BERLIN.- Gorki Past Forward: With the 2026/27 season, Çağla Ilk begins her artistic direction of the Maxim Gorki Theater unfolding a program that claims the spaces between stage and exhibition, drama and visual art, the local and the international as its central terrain.

Guided by an understanding of theater as a living organism—shaped by people, voices, crafts, spaces, memories, and aspirations—the invited artists and performers form the nucleus of a new ensemble that will continue to evolve organically alongside the program.

The new Gorki is conceived as an open house: open from midday until the final performance, welcoming artists and audiences, neighbors and newcomers, unexpected encounters, collective experiences, and new forms of participation. It begins not from a closed concept, but from a threshold: a place where disciplines, publics, histories, and futures meet. As Gramsci reminds us: art is the advance worker of freedom.

The season opens on September 4, 2026, with a major installation by conceptual artist Sarkis, who transforms the Gorki’s stage and audience space into a composition that brings together objects from Tadeusz Kantor’s theatrical universe with the luminous, chromatic power of his own conceptual spaces. In cooperation with the Kantor Museum Cricoteka Kraków, the opening project understands theater, object, image, memory, and trauma as inseparable.

Nicole L’Huillier explores the sonic surface of the building itself with Membrane, turning architecture into a resonating body. Marco Fusinato puts Heinrich von Kleist under pressure with the force of durational noise, image, and intensity in IN THE CORPSE OF THE PRESENT: Prinz Friedrich von Homburg. Ulrike Ottinger returns to the Berlin stage with the premiere of her adaptation of Leonora Carrington’s feminist adventure novel The Hearing Trumpet. With Le Sacre du printemps, Göksu Kunak continues her ongoing exploration of body, ritual, and control under the conditions of modernity. Sebastian Baumgarten, together with Viron Erol Vert and Nikola Bojić, uses Georgi Gospodinov’s Time Shelter to transform theater into a time capsule. The Gorki becomes the new artistic home of Constanza Macras and Dorky Park. In cooperation with Performa New York, the theater presents Yvonne Rainer’s HELLZAPOPPIN’: What about the bees? in Berlin.

Further artistic positions open intimate, political, and social spaces throughout the season. Theda Nilsson-Eicke radically tests the limits of space and time. Tamer Yiğit brings to the stage a Berlin reality that is often talked about but rarely truly heard. Leila Hekmat combines opera, performance, glamour, and society’s undercurrents. Marie Schleef directs Hiroshima mon amour by Marguerite Duras. Tom Schneider, Sandra Hüller (Farn Collective) bring together acting, collective authorship, and new theatrical forms. Meg Stuart’s work moves fluidly between dance, performance, and social spaces. Yael Bartana engages questions of ritual, nationhood, and memory. Wu Tsang and Moved by the Motion transform a classical subject into a world of movement, poetry, virtual reality, and music. Robert Lippok develops a new commissioned work in dialogue with the Gorki archive, while Ayham Majid Agha approaches Samuel Beckett’s Krapp’s Last Tape.
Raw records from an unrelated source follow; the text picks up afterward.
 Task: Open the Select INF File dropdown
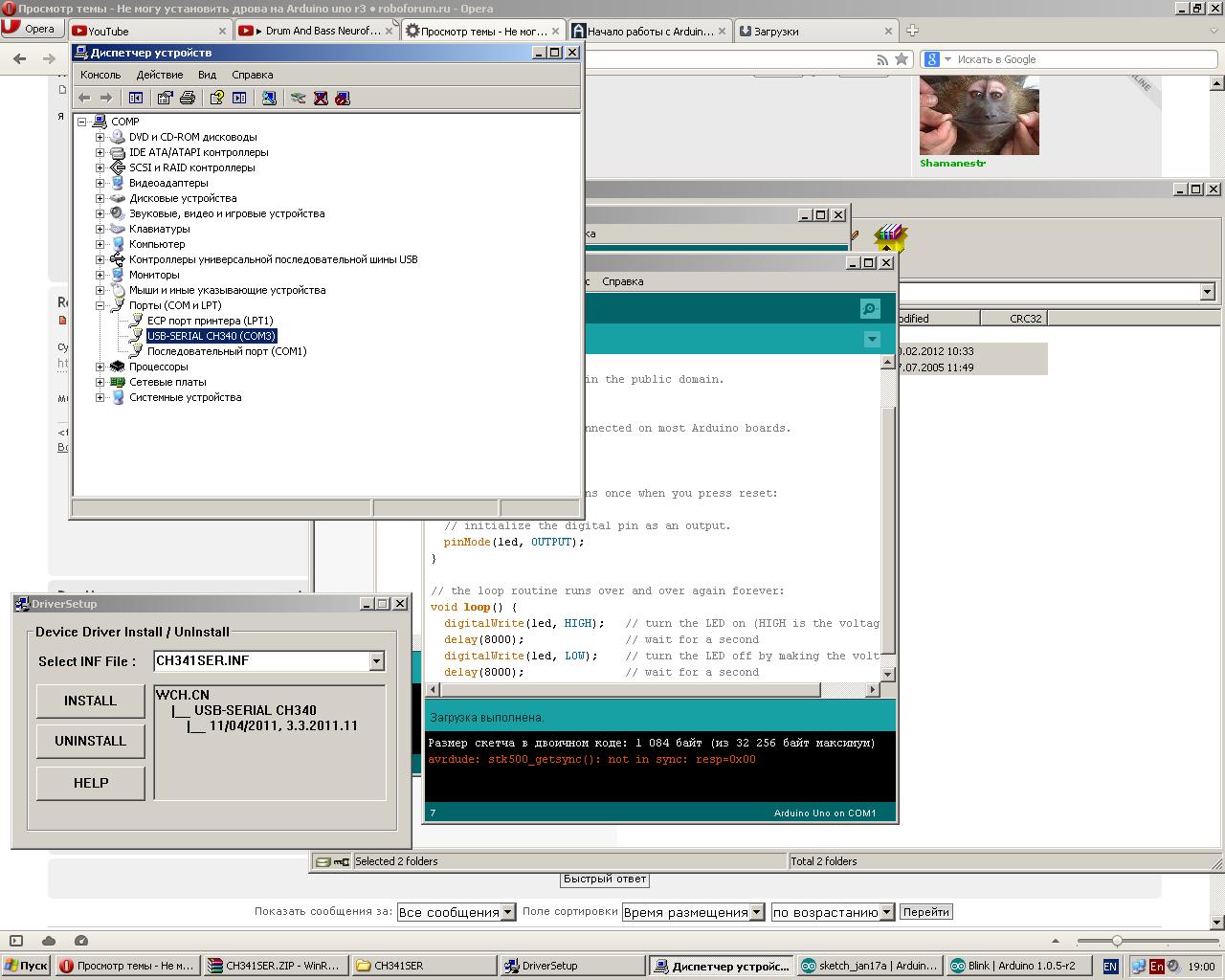tap(376, 661)
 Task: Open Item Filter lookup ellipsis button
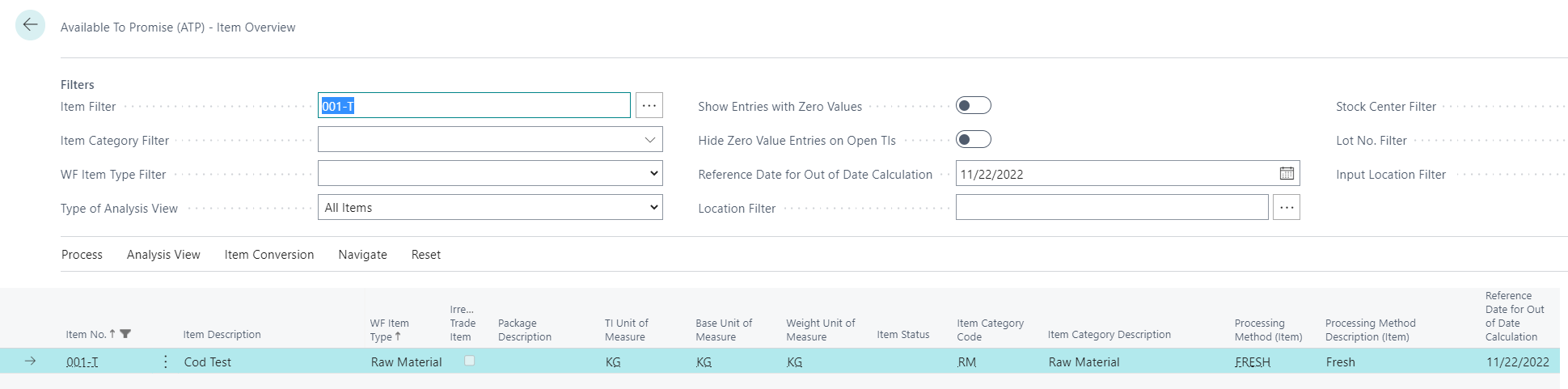tap(649, 106)
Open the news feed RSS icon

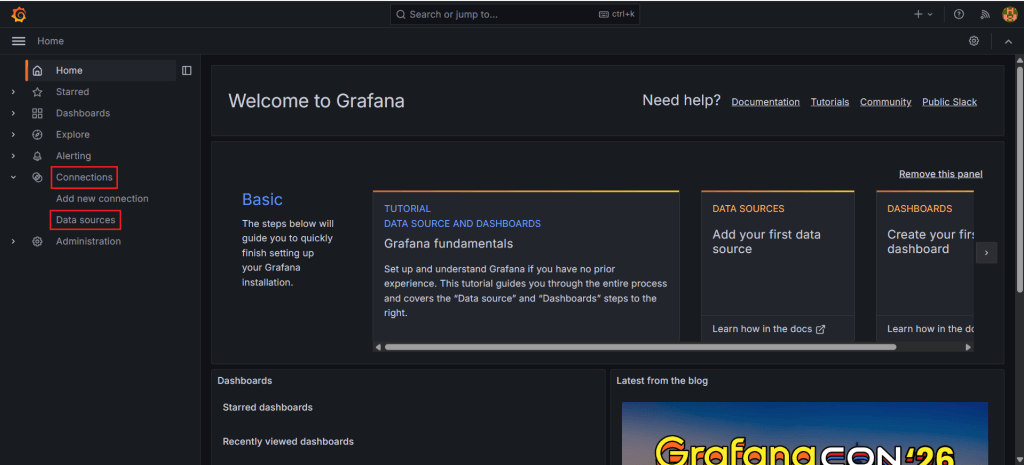click(x=984, y=14)
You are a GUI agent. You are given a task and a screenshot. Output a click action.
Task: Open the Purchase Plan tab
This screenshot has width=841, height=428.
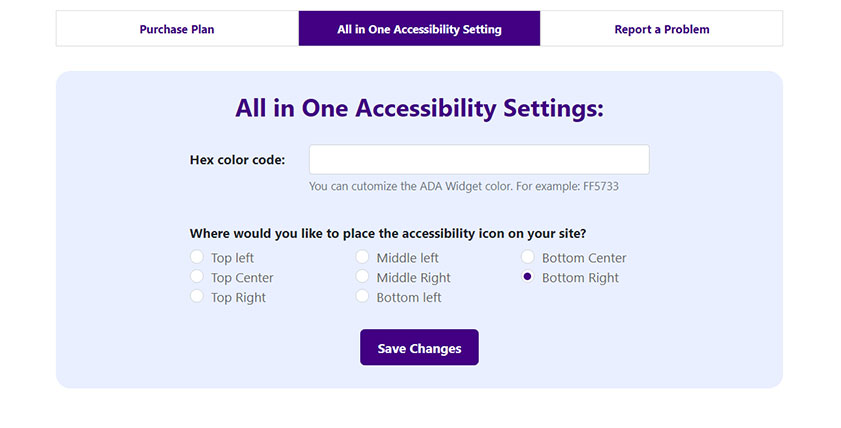click(x=177, y=29)
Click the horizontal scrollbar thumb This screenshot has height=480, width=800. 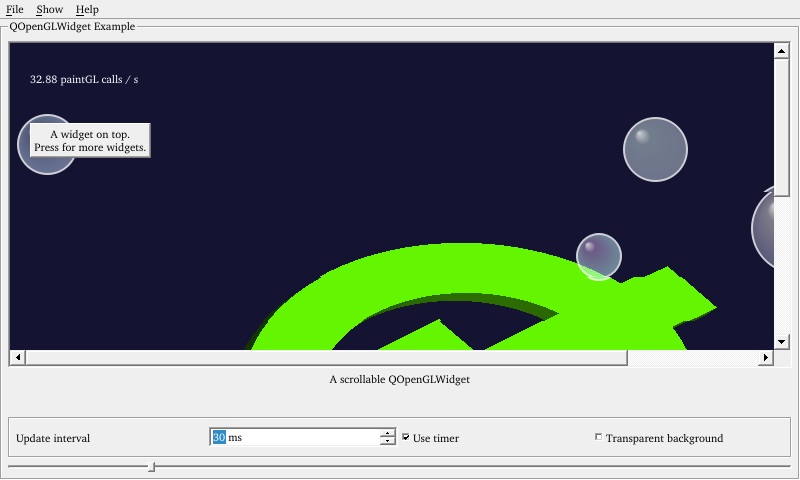(x=325, y=358)
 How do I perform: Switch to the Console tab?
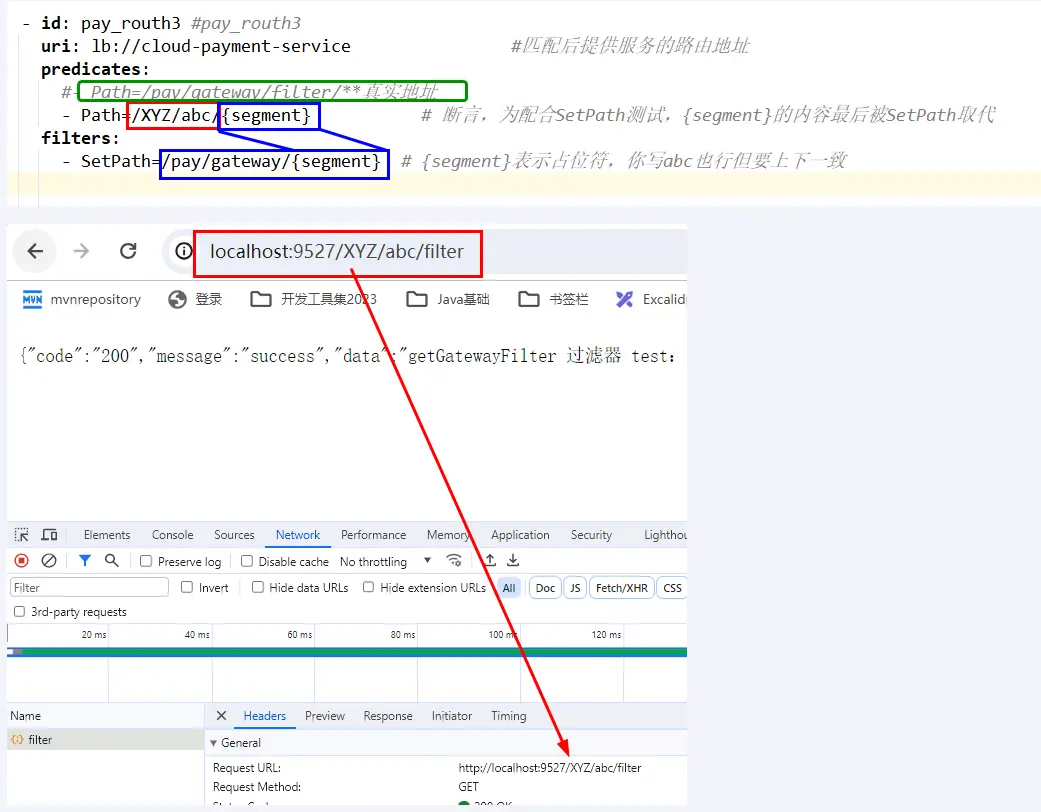(172, 535)
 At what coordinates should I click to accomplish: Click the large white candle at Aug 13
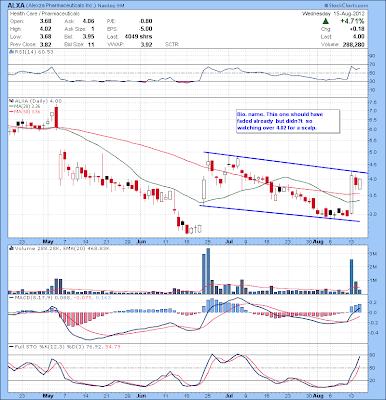(351, 194)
At the Kronprinzenpalais, Udo Kittelmann and Çağla Ilk develop UNSPEAKABLE Sittenausstellung at its historical site of origin, ninety years after the Nazi exhibition Degenerate Art. The exhibition examines the conditions under which artistic freedom becomes visible, vulnerable, and urgent.

The Palais am Festungsgraben serves as a venue for extending the artistic possibilities of the house. Its Marble Hall will host performances, conversations, and gatherings. The Studio is envisioned as a link to new communities with a listening bar. With Luca Cerizza, Wolfgang Kaleck, Imran Ayata, Mohammad Salemy, Manuela Bojadžijev, Kyle Van Horn and further curators and dramaturgs at large, the Gorki becomes a place where art and public thinking do not merely complement one another, but challenge each other.

The new Gorki begins on a construction site. That is a fitting image. This house is not finished, and it should not be finished. It should change, open itself, contradict, listen, speak, play, fail, and begin again. It attempts to adopt Berlin’s structure: global, post-disciplinary, open, multilingual, conflictual, exhausted, angry, alive. “Gorki” and “Berlin” are plural words: one speaks them in the singular while meaning a multitude.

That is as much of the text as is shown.